Healthy body, healthy spirit, healthy mothering. This is the journey I have set out on with my two amazing children.

Saturday, June 26, 2010

Negative Nelly (or Tia)


I feel I must apologize for my negative attitude of late.  I have been such a witch, and not just in my blog posts, facebook status' and other assorted online personalities.  My grumpiness has known no boundaries at home and work too.  

As I was sitting here, trying to catch up on others blogs I was so excited to see the rain clouds come rolling in. Most people like to complain about the rain (especially ruining summer plans).  Me?  Not so much.  I am just not a summer kinda gal.  99 degrees yesterday and 95 today is just too dang hot to actually DO much of anything.  At least, it is for me.  I haven't wanted to cook (the a/c is out), play outside with the kids (I feel like I will melt), or drive (the car was acting up).  This rain has pointed out my crap attitude to me.  So I think I will make a list of things that I am thankful for, as penance for focusing on the things I am not so thankful for.
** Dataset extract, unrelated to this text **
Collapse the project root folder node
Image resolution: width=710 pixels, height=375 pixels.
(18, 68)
1.  The rain for my garden, bringing cool air to make up for the lack of a/c. 

2.  A really great car guy recommended by a friend/neighbor.  Only charged me $450 for a job that 3 auto shops quoted an average of $1600.

3.  Pizza places that deliver when this tired momma doesn't want to cook.
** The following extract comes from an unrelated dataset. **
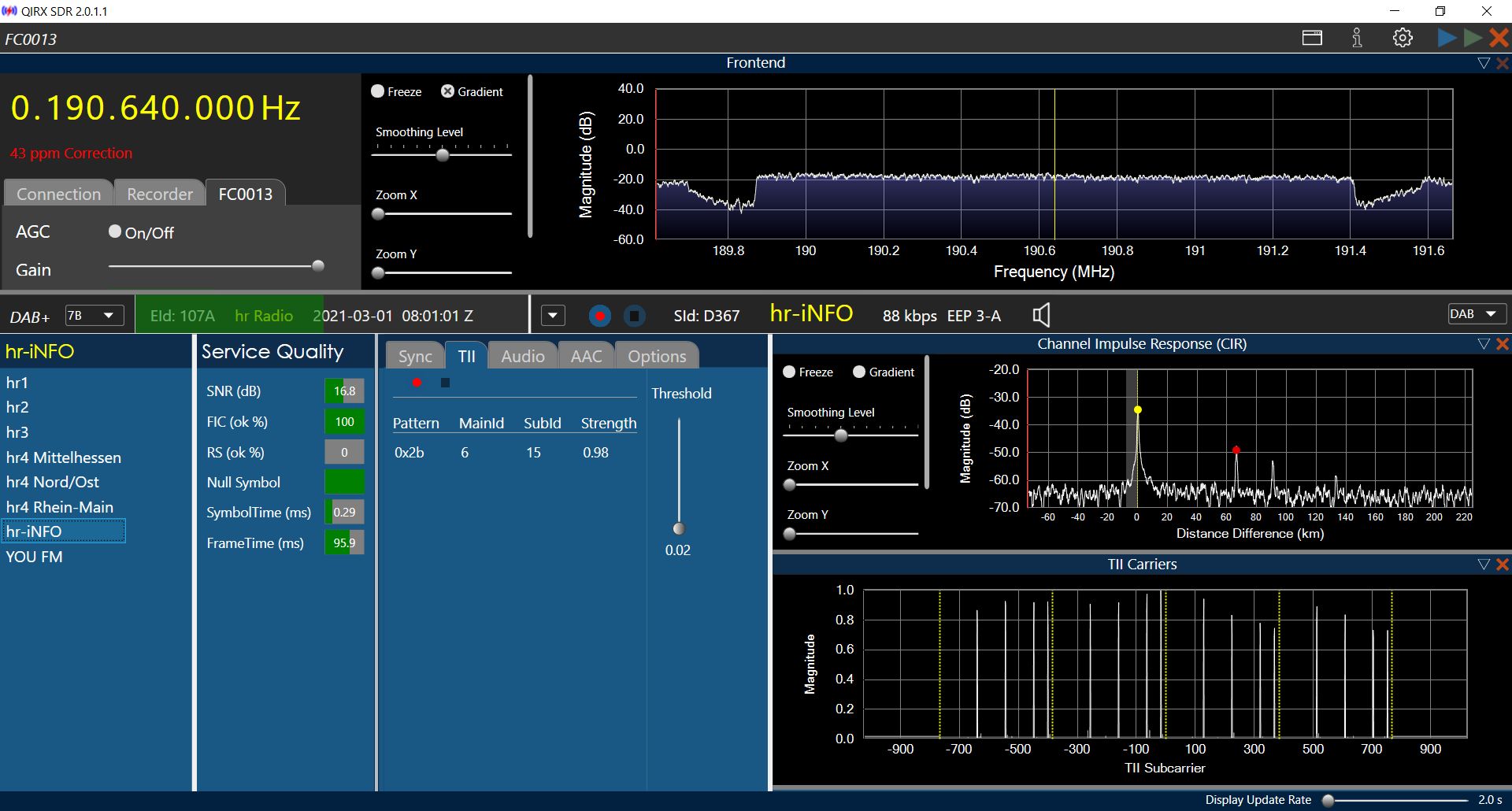Open the 7B channel dropdown
The image size is (1512, 811).
click(x=94, y=316)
4.  Skype.  I learned how to use this and LOVE the fact that I can see my sis as I chat with her.  

5.  Knuckles.  As in, my not quite 2 year old nephew holding his tiny, little fist up to the web cam so he can give his Tia "knuckles".  He also gives kisses which make my heart skip a beat.  

6.  A co-worker's vacation.  I am getting 27 extra hours of work next week which will go a long way towards paying off that car bill.
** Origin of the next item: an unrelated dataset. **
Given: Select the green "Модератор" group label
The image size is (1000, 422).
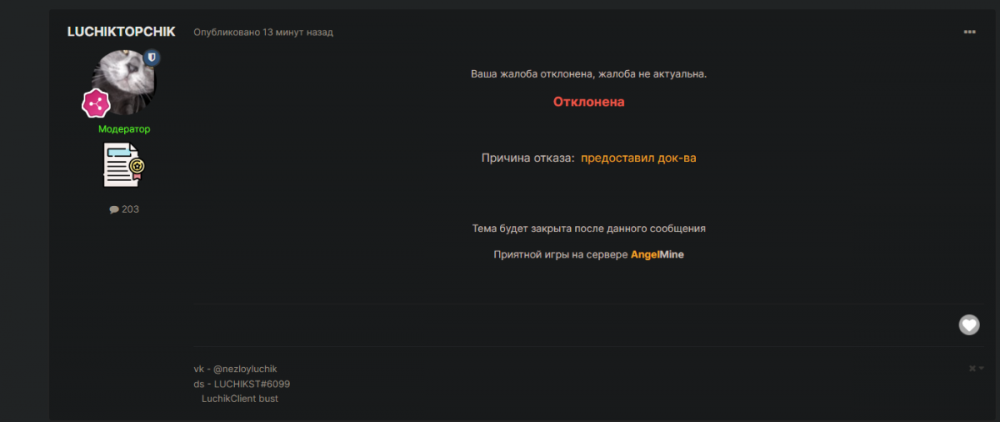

I can't make any promises about maintaining a positive outlook.  It's just not natural.

Monday, June 14, 2010

Down in the dumps

Please bear with me.  Ever since my little sis moved across the freaking country to some tiny-town in Pennsylvania I have been down in the dumps.  I just haven't been able to pull myself out of this slump yet.

I pass the Starbucks where we would meet regularly and burst into tears.  I wanted to go to my favorite little mexican place "Mi Tierra" but couldn't stand the thought of eating there without her.  It's where we ate a LOT when she was preggers with her little man.  Missing him is just about killing me.  The fact that his not-quite-2 year old brain has already forgotten who I am makes me die a little bit inside.

I promise, I'll pull myself out of this and post some pics of the kids soon.  We have been doing stuff (they shouldn't suffer cuz I am).  Camping, Cub Scout day camp and the upcoming rocket launch etc...I have lots of pictures but no desire to post them just yet.